By default, NFS filesystems are hard mounted, and operations on them are retried until they are acknowledged by the server. If the soft option is specified, an NFS RPC call returns a timeout error if it fails the number of times specified by the retrans option.

vers=version

The NFS protocol supports two versions: 2 and 3. By default, the mount command will attempt to use Version 3 if the server also supports Version 3; otherwise, the mount will use Version 2. Once the protocol version is negotiated, the version is bound to the filesystem until it is unmounted and remounted. If you are mounting multiple filesystems from the same server, you can use different versions of NFS. The binding of the NFS protocol versions is per mount point and not per NFS client/server pair. Note the NFS protocol version is independent of the transport protocol used. See the discussion of the proto option later in this section.

proto=protocol

The NFS protocol supports arbitrary transport protocols, both connection-oriented and connectionless. TCP is the commonly used connection-oriented protocol for NFS, and UDP is the commonly used connectionless protocol. The protocol specified in the proto option is the netid field (the first field) in the /etc/netconfig file. While the /etc/netconfig file supports several different netids, practically speaking, the only ones NFS supports today are tcp and udp. By default, the mount command will select TCP over UDP if the server supports TCP. Otherwise UDP will be used.

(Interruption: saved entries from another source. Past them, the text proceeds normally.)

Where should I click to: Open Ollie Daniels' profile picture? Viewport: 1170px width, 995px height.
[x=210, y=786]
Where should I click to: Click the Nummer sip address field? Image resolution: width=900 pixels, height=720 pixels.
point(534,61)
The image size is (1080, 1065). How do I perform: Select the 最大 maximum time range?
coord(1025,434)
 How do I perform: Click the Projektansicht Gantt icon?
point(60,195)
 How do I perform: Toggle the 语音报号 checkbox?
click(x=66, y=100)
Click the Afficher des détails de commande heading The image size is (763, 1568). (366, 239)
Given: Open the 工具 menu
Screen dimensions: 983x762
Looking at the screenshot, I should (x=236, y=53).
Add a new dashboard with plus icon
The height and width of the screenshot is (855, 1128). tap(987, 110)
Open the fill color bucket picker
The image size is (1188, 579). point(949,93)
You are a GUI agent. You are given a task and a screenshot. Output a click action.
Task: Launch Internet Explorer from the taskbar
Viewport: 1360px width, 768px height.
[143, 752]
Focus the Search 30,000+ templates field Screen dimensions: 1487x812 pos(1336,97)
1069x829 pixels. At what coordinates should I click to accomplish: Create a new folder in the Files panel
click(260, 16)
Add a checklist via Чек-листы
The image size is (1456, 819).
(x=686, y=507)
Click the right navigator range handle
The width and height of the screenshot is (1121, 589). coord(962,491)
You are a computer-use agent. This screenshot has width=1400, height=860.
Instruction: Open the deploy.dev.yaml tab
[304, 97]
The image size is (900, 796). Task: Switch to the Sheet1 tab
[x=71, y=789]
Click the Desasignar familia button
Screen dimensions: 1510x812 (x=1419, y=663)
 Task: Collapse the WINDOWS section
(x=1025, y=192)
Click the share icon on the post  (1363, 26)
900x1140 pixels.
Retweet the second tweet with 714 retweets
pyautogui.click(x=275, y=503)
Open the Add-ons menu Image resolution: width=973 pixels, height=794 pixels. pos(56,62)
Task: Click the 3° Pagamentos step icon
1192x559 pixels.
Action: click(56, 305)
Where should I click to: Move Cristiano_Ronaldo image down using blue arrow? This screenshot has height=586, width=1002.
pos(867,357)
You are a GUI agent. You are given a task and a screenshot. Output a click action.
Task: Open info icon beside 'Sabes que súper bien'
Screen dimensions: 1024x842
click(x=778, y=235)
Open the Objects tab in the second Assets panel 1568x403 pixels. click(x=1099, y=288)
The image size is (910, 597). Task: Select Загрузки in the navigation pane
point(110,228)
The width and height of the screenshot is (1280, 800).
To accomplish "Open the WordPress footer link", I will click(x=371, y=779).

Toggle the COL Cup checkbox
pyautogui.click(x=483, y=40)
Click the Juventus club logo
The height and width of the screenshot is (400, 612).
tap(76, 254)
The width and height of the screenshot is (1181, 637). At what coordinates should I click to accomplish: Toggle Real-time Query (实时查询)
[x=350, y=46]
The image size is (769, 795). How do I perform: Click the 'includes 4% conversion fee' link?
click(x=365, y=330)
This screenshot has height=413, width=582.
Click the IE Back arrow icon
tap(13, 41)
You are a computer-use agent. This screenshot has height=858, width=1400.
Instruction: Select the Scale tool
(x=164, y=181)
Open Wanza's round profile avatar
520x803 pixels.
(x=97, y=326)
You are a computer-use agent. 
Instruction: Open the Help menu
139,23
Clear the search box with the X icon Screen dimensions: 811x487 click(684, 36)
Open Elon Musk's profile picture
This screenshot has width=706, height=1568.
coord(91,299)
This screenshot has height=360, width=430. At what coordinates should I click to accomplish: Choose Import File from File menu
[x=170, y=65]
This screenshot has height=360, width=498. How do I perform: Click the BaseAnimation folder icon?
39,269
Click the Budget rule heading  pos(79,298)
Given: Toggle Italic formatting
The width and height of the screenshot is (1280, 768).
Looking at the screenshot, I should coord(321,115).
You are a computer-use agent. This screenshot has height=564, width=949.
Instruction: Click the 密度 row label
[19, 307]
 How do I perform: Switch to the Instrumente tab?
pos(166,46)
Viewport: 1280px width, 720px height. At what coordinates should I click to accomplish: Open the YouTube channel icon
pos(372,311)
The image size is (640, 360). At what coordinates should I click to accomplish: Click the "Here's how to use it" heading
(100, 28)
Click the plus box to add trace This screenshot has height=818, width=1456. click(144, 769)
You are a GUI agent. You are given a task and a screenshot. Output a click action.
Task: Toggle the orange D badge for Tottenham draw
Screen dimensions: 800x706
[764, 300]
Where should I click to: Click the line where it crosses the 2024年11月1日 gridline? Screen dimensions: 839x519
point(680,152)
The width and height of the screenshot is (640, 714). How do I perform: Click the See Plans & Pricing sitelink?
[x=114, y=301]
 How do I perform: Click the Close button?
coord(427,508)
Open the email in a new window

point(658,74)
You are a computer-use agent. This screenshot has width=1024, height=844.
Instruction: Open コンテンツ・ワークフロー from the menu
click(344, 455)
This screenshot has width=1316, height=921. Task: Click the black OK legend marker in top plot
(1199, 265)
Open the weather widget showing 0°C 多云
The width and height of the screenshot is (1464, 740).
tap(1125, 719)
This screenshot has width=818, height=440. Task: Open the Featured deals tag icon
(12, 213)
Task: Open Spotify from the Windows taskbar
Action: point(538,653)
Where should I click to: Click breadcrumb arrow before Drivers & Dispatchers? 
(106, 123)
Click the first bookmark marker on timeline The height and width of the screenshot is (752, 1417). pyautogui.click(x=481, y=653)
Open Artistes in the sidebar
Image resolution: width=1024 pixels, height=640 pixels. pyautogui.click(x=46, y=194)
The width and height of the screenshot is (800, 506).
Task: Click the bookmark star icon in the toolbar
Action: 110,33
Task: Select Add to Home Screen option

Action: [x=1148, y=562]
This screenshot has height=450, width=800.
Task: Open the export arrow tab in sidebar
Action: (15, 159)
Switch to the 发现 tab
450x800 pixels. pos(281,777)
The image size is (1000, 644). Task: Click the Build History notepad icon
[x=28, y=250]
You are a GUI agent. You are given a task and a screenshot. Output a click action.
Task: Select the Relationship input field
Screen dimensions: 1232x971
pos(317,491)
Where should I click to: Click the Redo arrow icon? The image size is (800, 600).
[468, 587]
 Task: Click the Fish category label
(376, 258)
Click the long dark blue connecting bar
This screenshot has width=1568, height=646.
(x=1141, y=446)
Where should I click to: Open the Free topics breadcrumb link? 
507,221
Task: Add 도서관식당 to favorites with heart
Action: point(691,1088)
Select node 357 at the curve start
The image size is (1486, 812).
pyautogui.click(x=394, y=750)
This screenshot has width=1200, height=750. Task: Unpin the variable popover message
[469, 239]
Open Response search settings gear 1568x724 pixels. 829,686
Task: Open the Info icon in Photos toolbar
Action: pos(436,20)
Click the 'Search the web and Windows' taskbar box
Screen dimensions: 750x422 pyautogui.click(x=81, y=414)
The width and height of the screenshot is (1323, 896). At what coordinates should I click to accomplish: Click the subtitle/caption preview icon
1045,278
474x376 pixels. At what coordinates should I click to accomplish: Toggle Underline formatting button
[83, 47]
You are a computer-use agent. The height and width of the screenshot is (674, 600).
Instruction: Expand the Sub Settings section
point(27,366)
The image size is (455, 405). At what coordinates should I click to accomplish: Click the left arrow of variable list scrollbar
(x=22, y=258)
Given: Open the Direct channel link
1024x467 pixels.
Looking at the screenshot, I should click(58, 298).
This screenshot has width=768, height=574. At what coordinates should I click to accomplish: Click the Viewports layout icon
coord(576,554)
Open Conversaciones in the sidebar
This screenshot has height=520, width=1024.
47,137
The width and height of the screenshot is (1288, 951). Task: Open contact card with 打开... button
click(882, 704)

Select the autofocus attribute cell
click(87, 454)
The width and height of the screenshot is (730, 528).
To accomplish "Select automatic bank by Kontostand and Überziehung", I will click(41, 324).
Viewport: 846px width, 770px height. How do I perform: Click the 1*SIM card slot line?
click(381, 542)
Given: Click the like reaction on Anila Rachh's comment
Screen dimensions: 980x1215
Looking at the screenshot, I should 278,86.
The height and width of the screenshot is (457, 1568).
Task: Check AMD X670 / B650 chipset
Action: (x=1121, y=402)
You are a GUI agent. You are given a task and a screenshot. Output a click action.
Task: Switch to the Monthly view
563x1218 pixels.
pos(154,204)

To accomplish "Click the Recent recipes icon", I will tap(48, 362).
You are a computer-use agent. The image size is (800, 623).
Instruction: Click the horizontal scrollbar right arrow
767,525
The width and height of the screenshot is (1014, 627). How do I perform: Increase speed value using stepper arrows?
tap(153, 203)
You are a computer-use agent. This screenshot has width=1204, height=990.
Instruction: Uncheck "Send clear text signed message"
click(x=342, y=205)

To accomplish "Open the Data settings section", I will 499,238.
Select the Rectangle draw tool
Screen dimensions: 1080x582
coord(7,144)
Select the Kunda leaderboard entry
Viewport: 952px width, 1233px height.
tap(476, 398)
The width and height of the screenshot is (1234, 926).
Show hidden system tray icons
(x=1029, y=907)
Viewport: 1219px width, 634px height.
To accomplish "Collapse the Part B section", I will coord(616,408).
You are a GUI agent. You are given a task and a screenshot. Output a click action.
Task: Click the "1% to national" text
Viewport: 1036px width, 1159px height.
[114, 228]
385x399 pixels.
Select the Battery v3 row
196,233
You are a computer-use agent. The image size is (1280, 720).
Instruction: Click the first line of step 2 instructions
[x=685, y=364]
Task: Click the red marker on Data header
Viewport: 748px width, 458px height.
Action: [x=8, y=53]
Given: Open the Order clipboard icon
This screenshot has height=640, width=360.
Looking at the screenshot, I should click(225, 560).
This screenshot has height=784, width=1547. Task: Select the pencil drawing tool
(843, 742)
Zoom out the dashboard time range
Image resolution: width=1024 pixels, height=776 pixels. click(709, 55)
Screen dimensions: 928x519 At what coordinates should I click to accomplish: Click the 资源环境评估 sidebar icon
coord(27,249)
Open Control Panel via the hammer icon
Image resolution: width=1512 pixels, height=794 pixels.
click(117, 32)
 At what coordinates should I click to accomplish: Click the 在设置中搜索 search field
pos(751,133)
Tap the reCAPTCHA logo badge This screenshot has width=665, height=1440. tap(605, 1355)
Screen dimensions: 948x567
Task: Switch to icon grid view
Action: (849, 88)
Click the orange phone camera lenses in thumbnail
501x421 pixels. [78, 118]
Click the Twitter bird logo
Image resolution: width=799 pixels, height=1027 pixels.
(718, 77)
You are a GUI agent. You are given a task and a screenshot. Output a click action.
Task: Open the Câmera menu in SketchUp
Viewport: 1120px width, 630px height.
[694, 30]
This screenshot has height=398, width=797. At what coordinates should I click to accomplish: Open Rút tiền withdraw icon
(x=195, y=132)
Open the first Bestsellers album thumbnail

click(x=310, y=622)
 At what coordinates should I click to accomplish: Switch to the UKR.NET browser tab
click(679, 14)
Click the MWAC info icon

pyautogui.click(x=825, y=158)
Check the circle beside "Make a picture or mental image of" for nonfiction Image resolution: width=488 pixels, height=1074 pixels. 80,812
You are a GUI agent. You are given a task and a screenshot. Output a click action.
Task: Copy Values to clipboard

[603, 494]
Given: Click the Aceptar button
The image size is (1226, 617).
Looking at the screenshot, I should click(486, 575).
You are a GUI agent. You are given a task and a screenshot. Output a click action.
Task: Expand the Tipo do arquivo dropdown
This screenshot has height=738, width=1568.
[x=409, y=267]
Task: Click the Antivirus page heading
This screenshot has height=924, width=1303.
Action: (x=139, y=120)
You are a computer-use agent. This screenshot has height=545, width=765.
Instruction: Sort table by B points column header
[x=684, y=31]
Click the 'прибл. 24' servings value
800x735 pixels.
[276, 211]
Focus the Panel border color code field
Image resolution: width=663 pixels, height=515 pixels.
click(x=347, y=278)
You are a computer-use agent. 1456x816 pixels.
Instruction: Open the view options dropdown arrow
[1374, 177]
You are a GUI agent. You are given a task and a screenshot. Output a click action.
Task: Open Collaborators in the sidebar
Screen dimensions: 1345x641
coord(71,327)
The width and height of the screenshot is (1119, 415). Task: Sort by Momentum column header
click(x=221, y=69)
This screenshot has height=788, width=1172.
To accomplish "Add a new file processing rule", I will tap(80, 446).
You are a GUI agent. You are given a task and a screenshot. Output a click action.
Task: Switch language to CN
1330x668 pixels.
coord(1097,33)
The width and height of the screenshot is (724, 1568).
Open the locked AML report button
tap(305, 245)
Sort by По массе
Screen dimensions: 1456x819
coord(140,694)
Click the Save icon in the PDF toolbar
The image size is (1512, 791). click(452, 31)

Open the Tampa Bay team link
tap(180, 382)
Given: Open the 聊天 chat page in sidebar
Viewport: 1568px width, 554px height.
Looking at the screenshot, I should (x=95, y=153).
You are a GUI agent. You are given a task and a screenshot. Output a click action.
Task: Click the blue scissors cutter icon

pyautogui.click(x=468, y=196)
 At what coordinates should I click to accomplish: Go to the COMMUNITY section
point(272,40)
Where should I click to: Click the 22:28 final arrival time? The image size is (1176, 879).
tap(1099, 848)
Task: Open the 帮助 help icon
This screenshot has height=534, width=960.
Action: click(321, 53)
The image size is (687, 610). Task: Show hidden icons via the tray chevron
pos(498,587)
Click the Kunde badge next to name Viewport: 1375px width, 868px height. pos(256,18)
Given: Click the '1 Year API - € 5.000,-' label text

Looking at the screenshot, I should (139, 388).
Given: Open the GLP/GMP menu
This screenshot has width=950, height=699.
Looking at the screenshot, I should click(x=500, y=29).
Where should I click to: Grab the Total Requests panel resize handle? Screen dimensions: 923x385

TIP: It is a popular misconception that NFS Version 3 and NFS over TCP are synonymous. As noted previously, the NFS protocol version is independent of the transport protocol used. You can have NFS Version 2 clients and servers that support TCP and UDP (or just TCP, or just UDP). Similarly, you can have NFS Version 3 clients that support TCP and UDP (or just TCP, or just UDP). This misconception arose because Solaris 2.5 introduced both NFS Version 3 and NFS over TCP at the same time, and so NFS mounts that previously used NFS Version 2 over UDP now use NFS Version 3 over TCP.

retrans/timeo

The retrans option specifies the number of times to repeat an RPC request before returning a timeout error on a soft-mounted filesystem. The retrans option is ignored if the filesystem is using TCP. This is because it is assumed that the system's TCP protocol driver will do a better of job than the user of the mount command of judging the necessary TCP level retransmissions. Thus when using TCP, the RPC is sent just once before returning an error on a soft mounted filesystem. The timeo parameter varies the RPC timeout period and is given in tenths of a second. For example, in /etc/vfstab, you could have:

onaga:/export/home/mre  -  /users/mre nfs  -  yes  rw,proto=udp,retrans=6,timeo=11

retry=n

This option specifies the number of times to retry the mount attempt. The default is 10000. (The default is only 1 when using the automounter. See Chapter 9, "The Automounter".) See Section 6.3.4, "Backgrounding mounts" later in this chapter.

rsize=n/wsize=n

This option controls the maximum transfer size of read (rsize) and write (wsize) operations. For NFS Version 2, the maximum transfer size is 8192 bytes, which is the default. For NFS Version 3, the client and server negotiate the maximum. Solaris systems will by default negotiate a maximum transfer size of 32768 bytes.

intr/nointr

Normally, an NFS operation will continue until an RPC error occurs (and if mounted hard, most RPC errors will not prevent the operation from continuing) or until it has completed successfully. If a server is down and a client is waiting for an RPC call to complete, the process making the RPC call hangs until the server responds (unless mounted soft). With the intr option, the user can use Unix signals (see the manpage for kill(1)) to interrupt NFS RPC calls and force the RPC layer to return an error. The intr option is the default. The nointr option will cause the NFS client to ignore Unix signals.

noac

This option suppresses attribute caching and forces writes to be synchronously written to the NFS server. The purpose behind this option to is let each client that mounts with noac be guaranteed that when it reads a file from the server it will always have the most recent copy of the data at the time of the read. We will discuss attribute caching and asynchronous/synchronous NFS input/output in more detail in Chapter 7, "Network File System Design and Operation".

actimeo=n

The options that have the prefix ac(collectively referred to as the ac* options)affect the length of time that attributes are cached on NFS clients before the client will get new attributes from the server. The quantity n is specified in seconds. The two options prefixed with acdiraffect the cache times of directory attributes. The two options prefixed with acreg affect the cache times of regular file attributes. The actimeo option simply sets the minimum and maximum cache times of regular files and directory files to be the same. We will discuss attribute caching in more detail in Chapter 7, "Network File System Design and Operation".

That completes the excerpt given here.